═══ DATA PROVIDED

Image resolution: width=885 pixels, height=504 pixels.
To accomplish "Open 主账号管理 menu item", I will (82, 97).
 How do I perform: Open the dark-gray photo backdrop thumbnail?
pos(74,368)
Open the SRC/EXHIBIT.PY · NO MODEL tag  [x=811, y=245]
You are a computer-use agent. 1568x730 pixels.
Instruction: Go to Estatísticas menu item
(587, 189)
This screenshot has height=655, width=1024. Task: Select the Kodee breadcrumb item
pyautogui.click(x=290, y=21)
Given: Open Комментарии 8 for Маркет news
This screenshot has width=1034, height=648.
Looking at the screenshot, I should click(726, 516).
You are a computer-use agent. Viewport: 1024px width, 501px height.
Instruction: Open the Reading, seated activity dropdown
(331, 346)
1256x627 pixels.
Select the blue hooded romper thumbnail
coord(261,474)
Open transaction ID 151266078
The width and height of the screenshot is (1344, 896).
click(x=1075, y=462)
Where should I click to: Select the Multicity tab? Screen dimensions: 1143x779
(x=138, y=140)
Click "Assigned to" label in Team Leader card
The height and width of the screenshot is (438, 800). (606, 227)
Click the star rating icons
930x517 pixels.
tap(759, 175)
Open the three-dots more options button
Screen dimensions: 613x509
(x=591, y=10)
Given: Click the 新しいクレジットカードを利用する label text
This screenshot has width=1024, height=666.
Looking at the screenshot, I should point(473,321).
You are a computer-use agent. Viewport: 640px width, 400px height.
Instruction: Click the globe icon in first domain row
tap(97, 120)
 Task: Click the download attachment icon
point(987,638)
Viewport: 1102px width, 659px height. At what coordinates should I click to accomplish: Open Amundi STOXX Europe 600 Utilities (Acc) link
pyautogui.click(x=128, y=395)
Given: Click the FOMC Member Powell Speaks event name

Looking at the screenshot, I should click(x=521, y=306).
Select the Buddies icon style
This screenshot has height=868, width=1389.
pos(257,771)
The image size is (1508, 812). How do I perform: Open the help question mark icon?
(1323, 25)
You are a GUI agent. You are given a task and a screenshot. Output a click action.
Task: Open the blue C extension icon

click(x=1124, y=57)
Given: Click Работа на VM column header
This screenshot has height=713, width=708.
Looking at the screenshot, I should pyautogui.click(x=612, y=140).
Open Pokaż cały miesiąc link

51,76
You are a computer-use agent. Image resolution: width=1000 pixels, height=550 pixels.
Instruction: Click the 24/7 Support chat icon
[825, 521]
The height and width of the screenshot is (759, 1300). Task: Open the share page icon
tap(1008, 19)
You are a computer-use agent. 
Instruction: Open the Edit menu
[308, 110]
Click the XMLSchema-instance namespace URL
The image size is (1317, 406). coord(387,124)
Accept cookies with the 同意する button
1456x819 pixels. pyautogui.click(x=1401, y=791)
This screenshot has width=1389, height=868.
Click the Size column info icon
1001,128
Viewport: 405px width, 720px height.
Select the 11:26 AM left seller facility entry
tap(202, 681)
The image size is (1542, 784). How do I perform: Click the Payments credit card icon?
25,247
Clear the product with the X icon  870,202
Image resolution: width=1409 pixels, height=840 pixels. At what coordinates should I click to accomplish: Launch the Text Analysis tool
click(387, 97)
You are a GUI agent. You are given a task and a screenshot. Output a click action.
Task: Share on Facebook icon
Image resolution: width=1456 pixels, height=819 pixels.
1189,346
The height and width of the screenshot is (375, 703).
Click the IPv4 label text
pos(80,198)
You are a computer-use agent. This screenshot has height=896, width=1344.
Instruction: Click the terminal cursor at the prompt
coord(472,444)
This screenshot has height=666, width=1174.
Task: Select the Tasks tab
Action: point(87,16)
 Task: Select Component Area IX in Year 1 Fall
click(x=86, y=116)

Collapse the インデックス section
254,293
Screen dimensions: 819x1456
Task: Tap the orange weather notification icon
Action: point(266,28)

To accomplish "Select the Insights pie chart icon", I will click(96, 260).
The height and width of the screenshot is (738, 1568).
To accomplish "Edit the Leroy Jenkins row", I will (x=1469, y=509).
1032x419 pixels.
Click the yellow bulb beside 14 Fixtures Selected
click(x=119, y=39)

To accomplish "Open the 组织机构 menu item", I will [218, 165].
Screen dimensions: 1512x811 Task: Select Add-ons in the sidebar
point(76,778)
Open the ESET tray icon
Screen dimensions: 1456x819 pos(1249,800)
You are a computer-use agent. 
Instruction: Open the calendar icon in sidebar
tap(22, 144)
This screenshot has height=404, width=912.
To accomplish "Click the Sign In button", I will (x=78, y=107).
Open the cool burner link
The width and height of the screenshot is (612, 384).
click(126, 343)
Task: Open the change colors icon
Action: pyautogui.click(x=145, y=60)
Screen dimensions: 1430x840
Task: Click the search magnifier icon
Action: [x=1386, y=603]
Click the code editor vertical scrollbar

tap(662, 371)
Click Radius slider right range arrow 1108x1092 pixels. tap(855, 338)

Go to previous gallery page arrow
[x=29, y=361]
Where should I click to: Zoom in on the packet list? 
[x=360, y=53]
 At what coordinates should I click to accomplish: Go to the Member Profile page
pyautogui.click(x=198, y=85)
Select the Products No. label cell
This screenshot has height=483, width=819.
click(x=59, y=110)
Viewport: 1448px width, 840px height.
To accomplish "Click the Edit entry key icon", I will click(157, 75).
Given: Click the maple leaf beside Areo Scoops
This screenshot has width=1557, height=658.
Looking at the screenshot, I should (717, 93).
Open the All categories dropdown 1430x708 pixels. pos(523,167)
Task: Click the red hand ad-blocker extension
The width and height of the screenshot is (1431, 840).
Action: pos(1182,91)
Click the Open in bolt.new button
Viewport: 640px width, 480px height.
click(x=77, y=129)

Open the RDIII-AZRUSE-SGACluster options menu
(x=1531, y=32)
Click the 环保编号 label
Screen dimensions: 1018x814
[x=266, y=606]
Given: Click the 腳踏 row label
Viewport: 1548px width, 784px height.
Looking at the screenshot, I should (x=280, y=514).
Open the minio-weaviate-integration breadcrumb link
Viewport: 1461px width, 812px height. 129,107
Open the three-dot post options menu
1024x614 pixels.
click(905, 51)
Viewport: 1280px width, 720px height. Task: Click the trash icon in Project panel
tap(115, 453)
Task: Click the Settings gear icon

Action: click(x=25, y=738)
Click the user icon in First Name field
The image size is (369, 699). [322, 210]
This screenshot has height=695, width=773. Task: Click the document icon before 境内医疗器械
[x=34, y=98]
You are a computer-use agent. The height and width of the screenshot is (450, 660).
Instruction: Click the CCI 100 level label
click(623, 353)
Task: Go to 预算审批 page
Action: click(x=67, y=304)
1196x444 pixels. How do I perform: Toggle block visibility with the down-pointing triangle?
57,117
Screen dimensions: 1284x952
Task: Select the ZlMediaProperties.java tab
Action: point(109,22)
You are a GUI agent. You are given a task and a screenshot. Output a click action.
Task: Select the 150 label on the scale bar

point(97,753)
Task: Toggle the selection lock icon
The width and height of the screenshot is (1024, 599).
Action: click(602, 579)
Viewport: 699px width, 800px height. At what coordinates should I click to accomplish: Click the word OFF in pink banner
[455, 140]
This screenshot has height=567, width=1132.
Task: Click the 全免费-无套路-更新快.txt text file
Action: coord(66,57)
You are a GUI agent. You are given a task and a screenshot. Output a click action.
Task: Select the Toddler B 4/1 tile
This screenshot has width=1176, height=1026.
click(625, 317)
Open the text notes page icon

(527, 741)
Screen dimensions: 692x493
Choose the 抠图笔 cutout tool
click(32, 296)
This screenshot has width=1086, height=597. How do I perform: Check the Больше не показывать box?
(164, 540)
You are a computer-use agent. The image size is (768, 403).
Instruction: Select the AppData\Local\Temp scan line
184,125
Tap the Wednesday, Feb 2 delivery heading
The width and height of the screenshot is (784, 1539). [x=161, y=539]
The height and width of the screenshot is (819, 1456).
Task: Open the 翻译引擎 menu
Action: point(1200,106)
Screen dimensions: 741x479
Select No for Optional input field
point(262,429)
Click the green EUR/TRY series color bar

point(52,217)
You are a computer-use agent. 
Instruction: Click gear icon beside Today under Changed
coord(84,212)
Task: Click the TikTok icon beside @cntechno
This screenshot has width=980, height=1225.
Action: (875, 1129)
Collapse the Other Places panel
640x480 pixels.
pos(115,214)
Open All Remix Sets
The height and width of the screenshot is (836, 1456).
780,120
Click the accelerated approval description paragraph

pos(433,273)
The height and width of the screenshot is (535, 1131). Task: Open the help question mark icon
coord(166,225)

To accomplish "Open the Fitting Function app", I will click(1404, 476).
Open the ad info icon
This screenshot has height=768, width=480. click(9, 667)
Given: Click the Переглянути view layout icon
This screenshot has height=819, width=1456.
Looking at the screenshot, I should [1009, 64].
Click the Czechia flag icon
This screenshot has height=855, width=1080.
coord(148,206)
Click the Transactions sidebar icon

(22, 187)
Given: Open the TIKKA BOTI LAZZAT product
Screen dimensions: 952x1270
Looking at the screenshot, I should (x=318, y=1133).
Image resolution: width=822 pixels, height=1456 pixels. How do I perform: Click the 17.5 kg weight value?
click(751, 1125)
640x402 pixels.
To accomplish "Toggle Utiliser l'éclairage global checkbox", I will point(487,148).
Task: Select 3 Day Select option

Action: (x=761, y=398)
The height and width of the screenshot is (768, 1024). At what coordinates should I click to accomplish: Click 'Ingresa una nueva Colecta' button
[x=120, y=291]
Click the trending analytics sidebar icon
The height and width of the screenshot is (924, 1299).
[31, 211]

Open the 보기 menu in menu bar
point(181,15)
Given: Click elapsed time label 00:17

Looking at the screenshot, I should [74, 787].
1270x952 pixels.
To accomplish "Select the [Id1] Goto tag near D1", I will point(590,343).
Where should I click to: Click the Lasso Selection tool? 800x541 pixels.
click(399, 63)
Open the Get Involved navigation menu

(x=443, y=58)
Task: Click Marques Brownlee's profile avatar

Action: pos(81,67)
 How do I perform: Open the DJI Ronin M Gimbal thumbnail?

══════

Copy out the lines from the one containing "Click the XMLSchema-instance namespace URL" through the one containing "Clear the product", reproducing each line precisely.

**FINISHED EXERCISE:**
Click the XMLSchema-instance namespace URL
The image size is (1317, 406). coord(387,124)
Accept cookies with the 同意する button
1456x819 pixels. pyautogui.click(x=1401, y=791)
This screenshot has width=1389, height=868.
Click the Size column info icon
1001,128
Viewport: 405px width, 720px height.
Select the 11:26 AM left seller facility entry
tap(202, 681)
The image size is (1542, 784). How do I perform: Click the Payments credit card icon?
25,247
Clear the product with the X icon  870,202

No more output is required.